[PATCH] drm/i915/display: Optimize panel power-on wait time
Dibin Moolakadan Subrahmanian
dibin.moolakadan.subrahmanian at intel.com
Thu Jul 3 08:28:13 UTC 2025
On 02-07-2025 14:31, Jani Nikula wrote:
> On Tue, 01 Jul 2025, Lucas De Marchi <lucas.demarchi at intel.com> wrote:
>> On Tue, Jul 01, 2025 at 12:28:41PM +0300, Jani Nikula wrote:
>>> On Mon, 30 Jun 2025, Dibin Moolakadan Subrahmanian <dibin.moolakadan.subrahmanian at intel.com> wrote:
>>>> The current wait_panel_on() uses intel_de_wait() with a long timeout
>>>> (5000ms), which is suboptimal on Xe platforms where the underlying
>>>> xe_mmio_wait32() employs an exponential backoff strategy. This leads
>>>> to unnecessary delays during resume or power-on when the panel becomes
>>>> ready earlier than the full timeout.
>>>>
>>>> This patch splits the total wait time into two pases
>>>> - First wait for the typical panel-on time(180ms)
>>>> - If panel is not ready , continue polling in short 20ms intervals
>>>> until the maximum timeout (5000ms) is reached
>>> I'm *very* reluctant to merge any new custom wait hacks. I'm in the
>>> process of *removing* a plethora of them [1][2][3].
>> good riddance
> Yay!
>
>>> I think the question is, should xe_mmio_wait32() (and the i915
>>> counterpart) and the intel_de_wait*() functions be migrated to an
>>> interface similar to read_poll_timeout(), i.e. provide sleep and timeout
>>> separately, no exponential backoff. And implement the waits using
>>> read_poll_timeout(), or whatever Ville ends up with [4].
>> I saw your patch series and I'm eagerly waiting it to either propagate
>> it in xe or have someone merge such a patch. I'm not sure about
>> removing the exponential backoff is a good thing overall, but if it's
>> needed then it needs to be justified to add a new function to pair with
>> read_poll_timeout(), not a custom driver function.
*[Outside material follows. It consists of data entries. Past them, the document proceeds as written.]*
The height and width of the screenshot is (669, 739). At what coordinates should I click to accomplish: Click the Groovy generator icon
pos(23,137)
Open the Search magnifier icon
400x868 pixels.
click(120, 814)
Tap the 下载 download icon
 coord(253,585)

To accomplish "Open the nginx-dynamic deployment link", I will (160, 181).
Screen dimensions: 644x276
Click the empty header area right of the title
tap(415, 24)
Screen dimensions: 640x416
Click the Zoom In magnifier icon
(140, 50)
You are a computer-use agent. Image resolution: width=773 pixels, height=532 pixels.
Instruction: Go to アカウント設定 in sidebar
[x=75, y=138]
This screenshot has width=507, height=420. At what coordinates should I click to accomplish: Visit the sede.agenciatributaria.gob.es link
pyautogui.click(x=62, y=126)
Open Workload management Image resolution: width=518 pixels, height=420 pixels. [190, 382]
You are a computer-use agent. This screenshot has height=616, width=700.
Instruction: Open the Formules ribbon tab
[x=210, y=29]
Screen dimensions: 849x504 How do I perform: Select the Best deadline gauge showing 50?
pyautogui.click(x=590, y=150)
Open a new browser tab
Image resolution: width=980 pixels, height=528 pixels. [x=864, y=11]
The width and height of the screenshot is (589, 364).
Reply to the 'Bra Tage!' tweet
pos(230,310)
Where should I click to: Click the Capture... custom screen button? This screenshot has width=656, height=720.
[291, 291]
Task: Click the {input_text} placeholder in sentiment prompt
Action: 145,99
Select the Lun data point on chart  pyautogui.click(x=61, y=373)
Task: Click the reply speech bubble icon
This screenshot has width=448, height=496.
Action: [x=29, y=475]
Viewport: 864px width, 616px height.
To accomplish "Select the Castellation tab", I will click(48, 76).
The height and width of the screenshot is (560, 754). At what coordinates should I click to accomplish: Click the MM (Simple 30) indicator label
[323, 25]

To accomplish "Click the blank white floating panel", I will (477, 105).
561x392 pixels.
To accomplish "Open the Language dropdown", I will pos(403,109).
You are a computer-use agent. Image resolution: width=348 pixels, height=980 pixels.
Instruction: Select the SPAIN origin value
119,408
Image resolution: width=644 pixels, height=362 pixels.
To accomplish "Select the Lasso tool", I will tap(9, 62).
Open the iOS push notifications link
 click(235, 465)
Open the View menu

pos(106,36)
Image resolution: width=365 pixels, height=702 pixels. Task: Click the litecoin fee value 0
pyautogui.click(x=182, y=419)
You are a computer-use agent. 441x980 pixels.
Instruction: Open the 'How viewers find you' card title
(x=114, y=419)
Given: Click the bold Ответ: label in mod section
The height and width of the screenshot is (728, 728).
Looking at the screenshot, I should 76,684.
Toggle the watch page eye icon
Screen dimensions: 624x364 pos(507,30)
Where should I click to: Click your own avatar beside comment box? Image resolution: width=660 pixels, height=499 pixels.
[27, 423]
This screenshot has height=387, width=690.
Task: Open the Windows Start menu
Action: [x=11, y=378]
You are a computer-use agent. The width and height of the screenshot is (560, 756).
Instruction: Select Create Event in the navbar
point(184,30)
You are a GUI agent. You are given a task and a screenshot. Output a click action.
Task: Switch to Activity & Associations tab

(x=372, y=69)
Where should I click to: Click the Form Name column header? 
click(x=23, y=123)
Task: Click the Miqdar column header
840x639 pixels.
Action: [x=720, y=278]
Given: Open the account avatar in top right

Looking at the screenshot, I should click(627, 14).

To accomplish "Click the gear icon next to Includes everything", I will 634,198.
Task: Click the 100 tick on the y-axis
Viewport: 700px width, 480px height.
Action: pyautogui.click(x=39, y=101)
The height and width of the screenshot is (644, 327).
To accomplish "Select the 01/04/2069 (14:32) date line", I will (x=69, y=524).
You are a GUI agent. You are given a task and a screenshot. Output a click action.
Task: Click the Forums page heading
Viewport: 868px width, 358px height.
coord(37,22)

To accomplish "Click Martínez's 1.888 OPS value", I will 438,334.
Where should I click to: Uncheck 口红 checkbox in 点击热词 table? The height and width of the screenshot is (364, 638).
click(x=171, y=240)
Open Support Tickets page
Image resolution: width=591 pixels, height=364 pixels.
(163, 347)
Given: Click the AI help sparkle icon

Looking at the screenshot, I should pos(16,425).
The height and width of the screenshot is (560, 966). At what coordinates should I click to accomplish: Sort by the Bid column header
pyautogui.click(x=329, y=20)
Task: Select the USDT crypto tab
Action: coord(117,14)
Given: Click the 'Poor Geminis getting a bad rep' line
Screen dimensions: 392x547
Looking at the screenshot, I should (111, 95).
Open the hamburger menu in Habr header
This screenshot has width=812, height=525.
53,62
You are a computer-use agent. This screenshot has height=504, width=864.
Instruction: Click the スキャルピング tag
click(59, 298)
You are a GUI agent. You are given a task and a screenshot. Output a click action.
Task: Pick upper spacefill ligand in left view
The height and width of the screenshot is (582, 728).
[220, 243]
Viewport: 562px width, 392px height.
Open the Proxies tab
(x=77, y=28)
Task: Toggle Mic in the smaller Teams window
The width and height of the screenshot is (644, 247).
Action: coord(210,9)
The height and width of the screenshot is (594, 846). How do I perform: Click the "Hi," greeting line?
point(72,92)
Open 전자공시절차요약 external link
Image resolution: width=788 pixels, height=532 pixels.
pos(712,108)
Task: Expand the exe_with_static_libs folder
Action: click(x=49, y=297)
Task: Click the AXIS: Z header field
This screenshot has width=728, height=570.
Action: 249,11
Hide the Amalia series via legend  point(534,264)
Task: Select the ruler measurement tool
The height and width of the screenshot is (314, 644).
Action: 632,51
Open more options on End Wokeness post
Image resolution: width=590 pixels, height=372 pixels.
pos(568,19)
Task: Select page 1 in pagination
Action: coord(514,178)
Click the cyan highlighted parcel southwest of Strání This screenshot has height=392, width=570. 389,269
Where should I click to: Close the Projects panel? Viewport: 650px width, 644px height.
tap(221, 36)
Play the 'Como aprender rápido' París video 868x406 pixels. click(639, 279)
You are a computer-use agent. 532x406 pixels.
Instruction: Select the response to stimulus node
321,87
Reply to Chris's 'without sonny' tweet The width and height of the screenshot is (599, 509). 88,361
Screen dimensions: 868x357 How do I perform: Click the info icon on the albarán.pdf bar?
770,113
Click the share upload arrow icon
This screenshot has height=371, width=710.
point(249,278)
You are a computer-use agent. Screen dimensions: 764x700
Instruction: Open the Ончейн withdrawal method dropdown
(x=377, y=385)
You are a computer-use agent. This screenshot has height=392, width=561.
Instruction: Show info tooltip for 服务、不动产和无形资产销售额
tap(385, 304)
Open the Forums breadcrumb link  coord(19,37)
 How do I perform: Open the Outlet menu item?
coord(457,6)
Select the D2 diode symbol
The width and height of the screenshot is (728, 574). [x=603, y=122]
> While I'm negative about the patch at hand, the underlying problem is
> very real.
>
> I think at the very least the exponential sleep backoff needs an upper
> bound that's relative to the timeout. Maybe 10-25% of timeout?
>
> With the example case of 5 second timeout, the exponential backoff
> starting from 10 us leads to a dozen polls before reaching 100 ms
> elapsed time, but then polls at approximately 1 s, 2 s, 4 s, and 8 s
> elapsed time. Longer timeouts are of course rare, but they exhibit
> increasingly worse behaviour.
>
> So if what we're waiting takes 2.1 seconds, the next check will be about
> 2 seconds later. Similarly, if it takes 4.1 seconds, the next check will
> be about 4 seconds later, in this case exceeding the timeout by 3
> seconds.
>
> Anyway, if xe_mmio_wait32() remains as it is, with read_poll_timeout()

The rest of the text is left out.